SBY Ajak Perangi Penebangan Liar
Senin, 12 Jun 2006 15:28 WIB
Jakarta - Presiden Susilo Bambang Yudhoyono (SBY) mengakui operasi anti penebangan liar selama ini belum mendatangkan efek jera. Dia pun memproklamirkan perang total terhadap komplotan perusak lingkungan dan pencuri uang negara itu."Mari kita lakukan perang total terhadap pencurian dan penebangan hutan yang tidak bertanggung jawab itu.
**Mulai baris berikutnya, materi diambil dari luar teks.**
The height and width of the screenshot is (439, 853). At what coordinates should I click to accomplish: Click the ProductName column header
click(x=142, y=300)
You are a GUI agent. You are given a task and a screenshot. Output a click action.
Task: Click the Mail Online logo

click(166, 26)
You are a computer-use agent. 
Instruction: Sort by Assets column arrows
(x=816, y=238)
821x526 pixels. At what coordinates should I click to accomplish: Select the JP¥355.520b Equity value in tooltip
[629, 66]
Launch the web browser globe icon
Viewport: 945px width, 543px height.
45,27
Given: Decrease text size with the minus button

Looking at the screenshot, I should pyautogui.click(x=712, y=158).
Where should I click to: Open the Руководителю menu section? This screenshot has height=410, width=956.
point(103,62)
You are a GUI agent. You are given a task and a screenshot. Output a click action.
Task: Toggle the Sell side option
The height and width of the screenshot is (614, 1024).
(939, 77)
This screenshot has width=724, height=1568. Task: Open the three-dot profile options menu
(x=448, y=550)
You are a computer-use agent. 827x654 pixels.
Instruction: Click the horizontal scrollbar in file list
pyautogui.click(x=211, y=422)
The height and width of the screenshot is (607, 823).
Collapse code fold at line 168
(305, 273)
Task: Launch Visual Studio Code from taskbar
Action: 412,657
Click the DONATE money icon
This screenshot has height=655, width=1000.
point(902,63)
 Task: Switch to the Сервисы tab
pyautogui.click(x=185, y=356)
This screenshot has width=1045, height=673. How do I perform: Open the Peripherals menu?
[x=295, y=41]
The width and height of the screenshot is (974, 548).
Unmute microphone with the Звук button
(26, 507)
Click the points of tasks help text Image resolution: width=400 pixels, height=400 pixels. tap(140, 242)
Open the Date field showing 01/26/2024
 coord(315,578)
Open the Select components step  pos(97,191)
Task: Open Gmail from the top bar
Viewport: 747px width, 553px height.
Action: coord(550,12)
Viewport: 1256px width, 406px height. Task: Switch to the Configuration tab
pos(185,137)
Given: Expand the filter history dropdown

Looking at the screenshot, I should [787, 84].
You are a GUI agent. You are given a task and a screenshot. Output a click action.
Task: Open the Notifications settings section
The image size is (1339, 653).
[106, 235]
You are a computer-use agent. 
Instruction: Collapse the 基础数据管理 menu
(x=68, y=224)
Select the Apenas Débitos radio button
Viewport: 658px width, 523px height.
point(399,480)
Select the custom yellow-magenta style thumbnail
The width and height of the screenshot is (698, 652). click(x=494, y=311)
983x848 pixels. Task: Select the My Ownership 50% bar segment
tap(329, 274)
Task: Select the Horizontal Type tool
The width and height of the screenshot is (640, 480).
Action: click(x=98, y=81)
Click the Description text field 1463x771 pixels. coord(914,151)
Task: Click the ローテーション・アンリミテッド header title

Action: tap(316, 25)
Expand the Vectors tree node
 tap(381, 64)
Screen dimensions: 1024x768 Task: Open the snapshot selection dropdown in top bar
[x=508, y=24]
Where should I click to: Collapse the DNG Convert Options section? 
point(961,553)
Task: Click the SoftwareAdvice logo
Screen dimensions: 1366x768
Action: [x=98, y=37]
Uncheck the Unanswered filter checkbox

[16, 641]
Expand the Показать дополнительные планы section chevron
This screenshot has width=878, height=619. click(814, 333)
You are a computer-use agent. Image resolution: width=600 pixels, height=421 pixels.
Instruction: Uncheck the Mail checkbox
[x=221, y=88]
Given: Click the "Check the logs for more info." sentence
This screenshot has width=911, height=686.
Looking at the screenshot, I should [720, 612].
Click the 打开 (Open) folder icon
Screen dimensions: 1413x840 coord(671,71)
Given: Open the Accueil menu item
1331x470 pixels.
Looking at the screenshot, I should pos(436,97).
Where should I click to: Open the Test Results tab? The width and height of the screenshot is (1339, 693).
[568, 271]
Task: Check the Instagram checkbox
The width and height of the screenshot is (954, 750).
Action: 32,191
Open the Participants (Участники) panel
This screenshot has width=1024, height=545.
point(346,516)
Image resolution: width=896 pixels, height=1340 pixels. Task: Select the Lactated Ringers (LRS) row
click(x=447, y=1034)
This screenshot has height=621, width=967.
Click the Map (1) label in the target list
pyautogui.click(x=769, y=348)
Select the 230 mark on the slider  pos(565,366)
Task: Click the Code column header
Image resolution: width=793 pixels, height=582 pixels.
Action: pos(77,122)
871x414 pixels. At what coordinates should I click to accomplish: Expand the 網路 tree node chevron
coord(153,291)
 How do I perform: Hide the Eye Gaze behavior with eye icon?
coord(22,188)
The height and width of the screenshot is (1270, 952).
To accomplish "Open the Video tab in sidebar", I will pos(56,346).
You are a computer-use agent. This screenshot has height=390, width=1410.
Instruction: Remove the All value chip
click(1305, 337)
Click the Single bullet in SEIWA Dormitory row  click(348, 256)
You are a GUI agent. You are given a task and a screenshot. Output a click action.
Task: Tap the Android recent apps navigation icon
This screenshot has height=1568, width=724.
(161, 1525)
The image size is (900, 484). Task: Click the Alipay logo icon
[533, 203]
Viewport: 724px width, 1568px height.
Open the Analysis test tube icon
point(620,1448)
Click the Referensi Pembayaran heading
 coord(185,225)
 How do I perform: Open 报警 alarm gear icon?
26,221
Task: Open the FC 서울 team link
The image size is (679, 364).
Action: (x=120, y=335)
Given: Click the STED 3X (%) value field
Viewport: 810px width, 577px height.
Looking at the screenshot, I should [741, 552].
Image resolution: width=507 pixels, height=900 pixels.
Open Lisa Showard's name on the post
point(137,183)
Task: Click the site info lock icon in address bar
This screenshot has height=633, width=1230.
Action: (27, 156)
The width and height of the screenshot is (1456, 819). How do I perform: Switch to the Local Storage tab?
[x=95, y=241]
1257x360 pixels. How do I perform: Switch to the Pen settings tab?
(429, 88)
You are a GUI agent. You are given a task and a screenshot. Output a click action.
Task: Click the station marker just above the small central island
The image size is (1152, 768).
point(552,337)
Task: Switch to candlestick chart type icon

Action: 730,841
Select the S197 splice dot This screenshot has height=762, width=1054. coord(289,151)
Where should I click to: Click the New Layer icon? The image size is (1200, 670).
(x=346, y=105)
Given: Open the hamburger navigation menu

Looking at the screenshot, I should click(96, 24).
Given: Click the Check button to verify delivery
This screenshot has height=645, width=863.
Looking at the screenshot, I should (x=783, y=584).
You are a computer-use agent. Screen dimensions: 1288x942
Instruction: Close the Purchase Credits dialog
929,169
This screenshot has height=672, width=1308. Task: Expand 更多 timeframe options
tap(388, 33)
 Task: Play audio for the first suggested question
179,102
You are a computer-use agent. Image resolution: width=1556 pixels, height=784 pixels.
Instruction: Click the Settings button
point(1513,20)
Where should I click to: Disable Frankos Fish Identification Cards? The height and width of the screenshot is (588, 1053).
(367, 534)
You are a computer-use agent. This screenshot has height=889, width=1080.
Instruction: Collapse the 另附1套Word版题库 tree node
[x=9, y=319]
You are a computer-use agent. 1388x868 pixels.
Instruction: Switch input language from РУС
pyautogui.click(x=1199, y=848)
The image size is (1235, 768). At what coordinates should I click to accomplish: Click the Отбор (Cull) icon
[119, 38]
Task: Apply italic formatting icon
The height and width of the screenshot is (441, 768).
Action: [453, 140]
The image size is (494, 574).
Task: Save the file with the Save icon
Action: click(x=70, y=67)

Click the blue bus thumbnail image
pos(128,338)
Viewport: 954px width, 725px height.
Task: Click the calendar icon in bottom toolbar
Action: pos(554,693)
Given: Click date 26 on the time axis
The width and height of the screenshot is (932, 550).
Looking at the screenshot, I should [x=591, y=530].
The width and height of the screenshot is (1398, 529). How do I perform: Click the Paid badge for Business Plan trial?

Ratusan orang yang telah ditahan oleh kepolisian, saya minta diproses hukumnya secara tegas, demikian juga penyandang-penyandang dana dan mereka yang menjadi dalang," kata Presiden dalam sambutannya pada puncak peringatan hari Lingkungan Hidup di Istana Negara, Jakarta Pusat, Senin (12/6/2006). Presiden memaparkan, akibat penebangan liar, setiap tahunnya Indonesia mengalami kerusakan hutan sedikitnya seluas dua juta hektar. Mengingat fungsi hutan tropis sebagai paru-paru bumi, kerusakan ini merupakan ancaman bagi seluruh umat manusia. "Dunia internasional akan menyalahkan kita bila kita tidak mampu memelihara kawasan hutan tropis kita yang hijau itu," imbuh SBY. Lebih lanjut ia mengajak masyarakat untuk meneladani kembali sikap arif suku-suku terpencil yang justru lebih bijak memperlakukan alam sekitarnya. Langkah paling mudah adalah menggalakkan kembali gerakan reboisasi di lingkungan sekitar masing-masing."Saya ulangi gerakan Indonesia menanam, bukan gerakan Indonesia menggunduli. Bukan gerakan Indonesia menebang, tapi menanam," tegas SBY.